In the following screenshot you can see the Labeling Interface settings:


So our goal was to label text data with these labels. We labelled all text files that we needed to but we faced the following problems when trying to export the data with the labels:

  1. Text data were not exported with the labels. When exporting the tasks (.json or .csv, all formats gives the same results), the annotation results are described through indices that tag the start and end indices of sentences that are labelled and not the sentences themselves. We need the labels with the sentences to be able to use the labels for our model.
    So was the overview of the tasks in the LS interface:

  1. We tried to overcome this problem through exporting the annotations as they are with the indices so that we postprocess them through a python code that matches each text with the labels through the result indices. This did not work and the resulted matched sentences were cut off before the intended end or cut off way ahead of the beginning of the sentence.
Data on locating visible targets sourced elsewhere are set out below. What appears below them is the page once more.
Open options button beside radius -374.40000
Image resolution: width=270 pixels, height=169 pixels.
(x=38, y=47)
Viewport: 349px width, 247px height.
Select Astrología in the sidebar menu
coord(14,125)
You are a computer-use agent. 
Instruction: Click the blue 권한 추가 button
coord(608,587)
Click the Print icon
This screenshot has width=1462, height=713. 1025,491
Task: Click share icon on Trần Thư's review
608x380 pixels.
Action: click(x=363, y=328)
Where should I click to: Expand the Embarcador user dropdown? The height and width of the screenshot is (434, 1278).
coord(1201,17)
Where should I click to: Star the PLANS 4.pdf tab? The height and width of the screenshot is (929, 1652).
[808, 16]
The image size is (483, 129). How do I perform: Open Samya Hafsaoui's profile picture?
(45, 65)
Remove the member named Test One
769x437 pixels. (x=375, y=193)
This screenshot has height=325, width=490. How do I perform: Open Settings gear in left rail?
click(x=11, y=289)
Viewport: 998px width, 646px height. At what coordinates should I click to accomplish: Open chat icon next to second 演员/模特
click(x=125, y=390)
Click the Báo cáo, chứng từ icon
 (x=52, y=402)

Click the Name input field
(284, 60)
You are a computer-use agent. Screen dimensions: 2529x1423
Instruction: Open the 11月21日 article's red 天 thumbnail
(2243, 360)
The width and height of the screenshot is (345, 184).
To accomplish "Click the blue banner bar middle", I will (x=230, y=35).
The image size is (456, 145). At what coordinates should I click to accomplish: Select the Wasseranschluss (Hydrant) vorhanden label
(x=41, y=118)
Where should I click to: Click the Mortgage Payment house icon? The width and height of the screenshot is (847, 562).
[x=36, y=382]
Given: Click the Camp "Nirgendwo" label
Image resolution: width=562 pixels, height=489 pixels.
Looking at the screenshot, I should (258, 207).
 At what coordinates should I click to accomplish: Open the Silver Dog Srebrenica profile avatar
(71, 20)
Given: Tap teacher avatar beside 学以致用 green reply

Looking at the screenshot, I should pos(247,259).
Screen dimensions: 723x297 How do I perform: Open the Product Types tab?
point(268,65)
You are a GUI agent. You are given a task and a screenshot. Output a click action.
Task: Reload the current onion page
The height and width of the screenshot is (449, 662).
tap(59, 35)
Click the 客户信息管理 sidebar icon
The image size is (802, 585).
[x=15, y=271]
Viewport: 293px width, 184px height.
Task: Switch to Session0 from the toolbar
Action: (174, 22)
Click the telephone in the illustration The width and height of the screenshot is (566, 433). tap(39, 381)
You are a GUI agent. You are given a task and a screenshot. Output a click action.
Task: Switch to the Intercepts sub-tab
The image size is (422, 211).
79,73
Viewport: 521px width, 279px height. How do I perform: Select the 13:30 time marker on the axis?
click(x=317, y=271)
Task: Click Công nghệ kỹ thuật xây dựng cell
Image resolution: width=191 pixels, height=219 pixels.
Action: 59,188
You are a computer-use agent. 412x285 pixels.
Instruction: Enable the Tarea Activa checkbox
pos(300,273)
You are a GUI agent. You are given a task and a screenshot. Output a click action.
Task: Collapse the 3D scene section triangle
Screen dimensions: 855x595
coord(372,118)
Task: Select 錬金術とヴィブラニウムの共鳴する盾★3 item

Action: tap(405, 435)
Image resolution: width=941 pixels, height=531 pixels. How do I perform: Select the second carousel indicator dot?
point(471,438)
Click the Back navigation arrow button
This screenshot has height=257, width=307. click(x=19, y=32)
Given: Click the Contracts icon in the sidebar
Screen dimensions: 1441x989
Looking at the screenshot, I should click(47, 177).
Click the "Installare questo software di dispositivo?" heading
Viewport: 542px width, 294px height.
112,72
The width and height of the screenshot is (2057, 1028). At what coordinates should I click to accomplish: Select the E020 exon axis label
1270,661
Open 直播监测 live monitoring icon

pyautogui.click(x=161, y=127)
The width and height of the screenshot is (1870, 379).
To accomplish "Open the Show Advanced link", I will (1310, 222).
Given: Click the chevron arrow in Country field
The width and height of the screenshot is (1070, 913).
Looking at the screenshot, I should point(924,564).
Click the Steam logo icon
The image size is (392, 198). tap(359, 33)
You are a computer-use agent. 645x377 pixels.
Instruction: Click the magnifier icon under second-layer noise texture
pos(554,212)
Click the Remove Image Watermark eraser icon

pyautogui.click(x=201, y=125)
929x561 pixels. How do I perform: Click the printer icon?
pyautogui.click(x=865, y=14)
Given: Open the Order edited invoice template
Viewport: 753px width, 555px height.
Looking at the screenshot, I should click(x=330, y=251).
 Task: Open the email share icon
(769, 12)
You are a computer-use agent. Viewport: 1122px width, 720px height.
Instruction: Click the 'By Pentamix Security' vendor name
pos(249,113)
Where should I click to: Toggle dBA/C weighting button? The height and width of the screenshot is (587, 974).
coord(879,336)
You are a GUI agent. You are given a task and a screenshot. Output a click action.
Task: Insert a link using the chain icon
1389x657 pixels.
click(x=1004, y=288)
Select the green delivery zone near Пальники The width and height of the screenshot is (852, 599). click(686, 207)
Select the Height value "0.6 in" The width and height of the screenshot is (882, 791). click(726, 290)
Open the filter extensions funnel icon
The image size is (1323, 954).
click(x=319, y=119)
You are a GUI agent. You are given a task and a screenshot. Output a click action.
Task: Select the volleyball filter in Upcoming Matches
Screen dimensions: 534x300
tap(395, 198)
In the following there are some screenshots of a labelled text and the resulting matching attempt.

And here the resulted matching for the sentences in the previous screenshot:

“raglich ist, ob A einen Anspruch auf Herausgabe des Buchs gegen B aus § 861 I BGB hat.”: “Obersatz”,

“ies setzt voraus, dass A frühere Besitzerin des Buches war, B den Besitz am Buch durch verbotene Eigenmacht erlangt hat und der A gegenüber somit fehlerhaft besitzt (§ 858 II 1 BGB).”: “Definition”,

“udem sollte der Anspruch nicht nach § 861 II BGB ausgeschlossen bzw. nach § 864 BGB erloschen sein.”: “Definition”

As you can see, the sentences are cut off at the beginning. We thought that the problem lies at the empty lines and newline characters. We removed those from the text and matched it again but it did not work too.

We tried comparing the original text with the text processed in the LS interface and here a screenshot:

As you can see, there is a difference between both texts. It seems that LS added empty lines more than the original text contained at first. If we consider the indices tuple for the first sentence (Fraglich …) as (55, 141), it should start at 53 for the original text but LS computed it as 55.
The same counts for the other data files. The problem is, we cannot determine where exactly LS new lines added or removed. Despite downloading the text data from the upload section of LS, the matching attempts did not success.

Our questions:

  1. Is it possible at all, exporting the labels with the sentences directly?
  2. Is there a modification to the Labeling Interface that would allow this export?
  3. Are these problems with adding new lines to texts already known in LS?
  4. Is there a possibility to download these specific versions of the text data that were modified through the labeling to be downloaded? Maybe the matching processing would work then

We are out of options and stuck at this point so we are for every hint or help very thankful :slight_smile:

Let us know if you need further input about the problem.